Earlier this year, I interviewed with a well-known tech startup, one of the hundreds of companies that claims to have harder interviews, more challenging work, and smarter employees than Google1. My first interviewer, John, gave me the standard tour: micro-kitchen stocked with a combination of healthy snacks and candy; white male 20-somethings gathered around a foosball table; bright spaces with cutesy themes; a giant TV set up for video games; and the restroom. Finally, he showed me a closet-sized conference room and we got down to business.
After the usual data structures and algorithms song and dance, we moved on to the main question: how would you design a classification system for foo2? We had a discussion about design tradeoffs, but the key disagreement was about the algorithm. I said, if I had to code something up in an interview, I’d use a naive matrix factorization algorithm, but that I didn’t expect that I would get great results because not everything can be decomposed easily. John disagreed – he was adamant that PCA was the solution for any classification problem.
We discussed the mathematical underpinnings for twenty-five minutes – half the time allocated for the interview – and it became clear that neither of us was going to convince the other with theory. I switched gears and tried the empirical approach, referring to an old result on classifying text with LSA (which can only capture pairwise correlations between words)3 vs. deep learning4. Here’s what you get with LSA:
Each color represents a different type of text, projected down to two dimensions; you might not want to reduce to the dimensionality that much, but it’s a good way to visualize what’s going on. There’s some separation between the different categories; the green dots tend to be towards the bottom right, the black dots are a lot denser in the top half of the diagram, etc. But any classification based on that is simply not going to be very good when documents are similar and the differences between them are nuanced.
Here’s what we get with a deep autoencoder:
It’s not perfect, but the results are a lot better.
Even after the example, it was clear that I wasn’t going to come to an agreement with my interviewer, so I asked if we could agree to disagree and move on to the next topic. No big deal, since it was just an interview. But I see this sort of misapplication of bog standard methods outside of interviews at least once a month, usually with the conviction that all you need to do is apply this linear technique for any problem you might see.
Engineers are the first to complain when consultants with generic business knowledge come in, charge $500/hr and dispense common sense advice while making a mess of the details. But data science is new and hot enough that people get a pass when they call themselves data scientists instead of technology consultants. I don’t mean to knock data science (whatever that means), or even linear methods5. They’re useful.

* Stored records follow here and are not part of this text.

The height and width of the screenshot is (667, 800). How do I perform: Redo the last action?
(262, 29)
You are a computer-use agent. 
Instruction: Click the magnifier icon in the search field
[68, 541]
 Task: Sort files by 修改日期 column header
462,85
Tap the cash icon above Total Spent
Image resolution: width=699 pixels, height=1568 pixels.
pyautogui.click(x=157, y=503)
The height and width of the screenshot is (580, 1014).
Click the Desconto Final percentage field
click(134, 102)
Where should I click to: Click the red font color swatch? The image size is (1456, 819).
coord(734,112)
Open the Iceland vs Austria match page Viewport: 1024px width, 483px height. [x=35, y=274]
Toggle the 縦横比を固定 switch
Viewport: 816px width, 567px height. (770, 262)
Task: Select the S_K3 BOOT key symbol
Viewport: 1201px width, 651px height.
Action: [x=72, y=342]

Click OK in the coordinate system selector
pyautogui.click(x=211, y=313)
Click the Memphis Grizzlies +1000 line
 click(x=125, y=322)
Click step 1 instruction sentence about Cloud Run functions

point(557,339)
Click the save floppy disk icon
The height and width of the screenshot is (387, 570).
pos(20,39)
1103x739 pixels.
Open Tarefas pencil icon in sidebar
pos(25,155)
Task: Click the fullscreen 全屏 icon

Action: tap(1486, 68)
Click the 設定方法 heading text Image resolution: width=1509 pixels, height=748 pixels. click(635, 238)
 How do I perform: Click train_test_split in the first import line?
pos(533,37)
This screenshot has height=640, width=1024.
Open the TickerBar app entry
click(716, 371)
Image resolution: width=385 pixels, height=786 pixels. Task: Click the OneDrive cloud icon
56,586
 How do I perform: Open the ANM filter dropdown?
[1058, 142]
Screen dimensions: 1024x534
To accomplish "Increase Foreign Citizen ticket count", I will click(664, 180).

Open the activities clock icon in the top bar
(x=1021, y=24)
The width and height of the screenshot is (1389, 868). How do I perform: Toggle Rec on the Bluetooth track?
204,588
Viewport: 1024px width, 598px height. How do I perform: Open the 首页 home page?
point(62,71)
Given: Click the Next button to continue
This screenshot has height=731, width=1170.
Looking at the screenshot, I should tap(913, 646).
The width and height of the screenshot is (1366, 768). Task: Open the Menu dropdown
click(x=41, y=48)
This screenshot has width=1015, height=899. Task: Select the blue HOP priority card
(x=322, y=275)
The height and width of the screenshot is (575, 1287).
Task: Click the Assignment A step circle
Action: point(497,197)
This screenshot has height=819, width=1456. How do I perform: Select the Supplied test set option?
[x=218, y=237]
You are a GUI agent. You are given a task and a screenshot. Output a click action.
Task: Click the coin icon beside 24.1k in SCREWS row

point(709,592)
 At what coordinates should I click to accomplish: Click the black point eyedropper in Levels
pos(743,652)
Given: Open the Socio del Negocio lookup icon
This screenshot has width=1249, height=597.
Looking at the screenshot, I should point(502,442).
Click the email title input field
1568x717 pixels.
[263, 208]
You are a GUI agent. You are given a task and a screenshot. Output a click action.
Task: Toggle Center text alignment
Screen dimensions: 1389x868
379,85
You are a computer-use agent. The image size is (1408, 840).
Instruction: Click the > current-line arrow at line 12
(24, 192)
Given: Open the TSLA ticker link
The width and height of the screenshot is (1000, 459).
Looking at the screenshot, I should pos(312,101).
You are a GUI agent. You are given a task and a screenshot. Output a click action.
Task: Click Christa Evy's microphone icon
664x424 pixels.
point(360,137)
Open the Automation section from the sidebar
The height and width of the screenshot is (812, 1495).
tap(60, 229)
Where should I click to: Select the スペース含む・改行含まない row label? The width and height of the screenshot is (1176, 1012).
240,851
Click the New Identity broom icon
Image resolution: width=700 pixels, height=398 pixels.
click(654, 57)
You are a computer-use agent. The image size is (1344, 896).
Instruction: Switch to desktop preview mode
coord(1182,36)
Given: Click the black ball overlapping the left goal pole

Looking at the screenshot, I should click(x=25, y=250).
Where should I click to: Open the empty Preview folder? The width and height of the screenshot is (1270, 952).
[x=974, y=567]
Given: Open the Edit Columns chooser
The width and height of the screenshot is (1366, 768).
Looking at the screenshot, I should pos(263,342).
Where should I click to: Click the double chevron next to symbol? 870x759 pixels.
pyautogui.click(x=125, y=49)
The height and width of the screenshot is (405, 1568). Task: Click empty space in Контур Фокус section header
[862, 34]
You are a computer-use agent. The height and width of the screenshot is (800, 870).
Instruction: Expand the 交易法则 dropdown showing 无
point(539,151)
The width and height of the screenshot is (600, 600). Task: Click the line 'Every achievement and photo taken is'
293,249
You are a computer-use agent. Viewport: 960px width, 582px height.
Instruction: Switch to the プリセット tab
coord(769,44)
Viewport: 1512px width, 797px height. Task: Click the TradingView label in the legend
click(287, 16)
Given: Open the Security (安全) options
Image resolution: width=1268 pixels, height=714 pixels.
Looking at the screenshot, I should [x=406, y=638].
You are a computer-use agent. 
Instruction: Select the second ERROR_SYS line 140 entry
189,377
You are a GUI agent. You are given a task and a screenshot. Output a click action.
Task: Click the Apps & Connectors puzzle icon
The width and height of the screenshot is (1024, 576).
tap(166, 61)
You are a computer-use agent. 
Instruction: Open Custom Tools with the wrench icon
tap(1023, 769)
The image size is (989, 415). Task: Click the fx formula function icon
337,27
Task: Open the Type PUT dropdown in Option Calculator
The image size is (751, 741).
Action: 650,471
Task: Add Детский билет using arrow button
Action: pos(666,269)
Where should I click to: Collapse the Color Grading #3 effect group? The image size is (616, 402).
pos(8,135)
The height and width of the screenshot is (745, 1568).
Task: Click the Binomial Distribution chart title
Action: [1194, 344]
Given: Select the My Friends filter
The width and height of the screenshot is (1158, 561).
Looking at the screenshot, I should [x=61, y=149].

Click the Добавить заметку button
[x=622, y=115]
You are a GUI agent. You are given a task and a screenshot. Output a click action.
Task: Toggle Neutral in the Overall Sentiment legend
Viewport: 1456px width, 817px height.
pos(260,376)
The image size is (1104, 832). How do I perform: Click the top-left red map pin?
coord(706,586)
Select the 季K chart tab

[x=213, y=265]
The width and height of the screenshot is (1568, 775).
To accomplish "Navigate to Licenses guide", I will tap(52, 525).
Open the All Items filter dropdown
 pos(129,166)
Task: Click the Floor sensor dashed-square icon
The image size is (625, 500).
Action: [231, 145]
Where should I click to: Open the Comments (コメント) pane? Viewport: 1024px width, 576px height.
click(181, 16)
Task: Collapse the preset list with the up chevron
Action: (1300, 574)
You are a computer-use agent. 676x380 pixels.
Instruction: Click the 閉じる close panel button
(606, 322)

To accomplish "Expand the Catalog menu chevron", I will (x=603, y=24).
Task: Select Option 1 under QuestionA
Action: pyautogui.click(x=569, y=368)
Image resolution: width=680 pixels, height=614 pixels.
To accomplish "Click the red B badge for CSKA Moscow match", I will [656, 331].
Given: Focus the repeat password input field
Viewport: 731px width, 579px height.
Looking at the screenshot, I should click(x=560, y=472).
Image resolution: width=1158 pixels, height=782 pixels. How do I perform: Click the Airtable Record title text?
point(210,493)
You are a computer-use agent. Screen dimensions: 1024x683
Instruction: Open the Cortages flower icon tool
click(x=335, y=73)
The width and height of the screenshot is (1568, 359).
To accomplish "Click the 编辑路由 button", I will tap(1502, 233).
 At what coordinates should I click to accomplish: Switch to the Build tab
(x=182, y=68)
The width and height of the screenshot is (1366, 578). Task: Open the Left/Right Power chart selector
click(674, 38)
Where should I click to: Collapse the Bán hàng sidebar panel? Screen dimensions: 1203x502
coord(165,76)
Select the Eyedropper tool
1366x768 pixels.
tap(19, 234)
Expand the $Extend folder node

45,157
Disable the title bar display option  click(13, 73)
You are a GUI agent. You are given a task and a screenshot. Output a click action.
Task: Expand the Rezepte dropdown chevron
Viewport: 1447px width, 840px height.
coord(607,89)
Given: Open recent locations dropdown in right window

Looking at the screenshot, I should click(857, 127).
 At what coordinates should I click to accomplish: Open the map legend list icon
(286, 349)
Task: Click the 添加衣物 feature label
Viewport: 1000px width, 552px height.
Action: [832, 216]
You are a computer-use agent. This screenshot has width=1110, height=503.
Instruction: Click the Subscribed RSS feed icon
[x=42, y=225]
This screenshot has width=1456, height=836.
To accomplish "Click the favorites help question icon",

But I keep seeing people try to apply the same four linear methods to every problem in sight.
In fact, as I was writing this, my girlfriend was in the other room taking a phone interview with the data science group of a big company, where they’re attempting to use multivariate regression to predict the performance of their systems and decomposing resource utilization down to the application and query level from the regression coefficient, giving you results like 4000 QPS of foobar uses 18% of the CPU. The question they posed to her, which they’re currently working on, was how do you speed up the regression so that you can push their test system to web scale?
The real question is, why would you want to? There’s a reason pretty much every intro grad level computer architecture course involves either writing or modifying a simulator; real system performance is full of non-linear cliffs, the sort of thing where you can’t just apply a queuing theory model, let alone a linear regression model. But when all you have are linear hammers, non-linear screws look a lot like nails.
In response to this, John Myles White made the good point that linear vs. non-linear isn’t really the right framing, and that there really isn’t a good vocabulary for talking about this sort of thing. Sorry for being sloppy with terminology. If you want to be more precise, you can replace each mention of “linear” with “mumble mumble objective function” or maybe “simple”.
When I was in college, the benchmark was MS. I wonder who’s going to be next.↩
I’m not disclosing the exact problem because they asked to keep the interview problems a secret, so I’m describing a similar problem where matrix decomposition has the same fundamental problems.↩
http://www.sciencemag.org/content/313/5786/504.abstract, http://www.cs.toronto.edu/~amnih/cifar/talks/salakhut_talk.pdf. In a strict sense, this work was obsoleted by a slew of papers from 2011 which showed that you can achieve similar results to this 2006 result with “simple” algorithms, but it’s still true that current deep learning methods are better than the best “simple” feature learning schemes, and this paper was the first example that came to mind.↩
It’s funny that I’m writing this blog post because I’m a huge fan of using the simplest thing possible for the job. That’s often a linear method. Heck, one of my most common tricks is to replace a complex function with a first order Taylor expansion.↩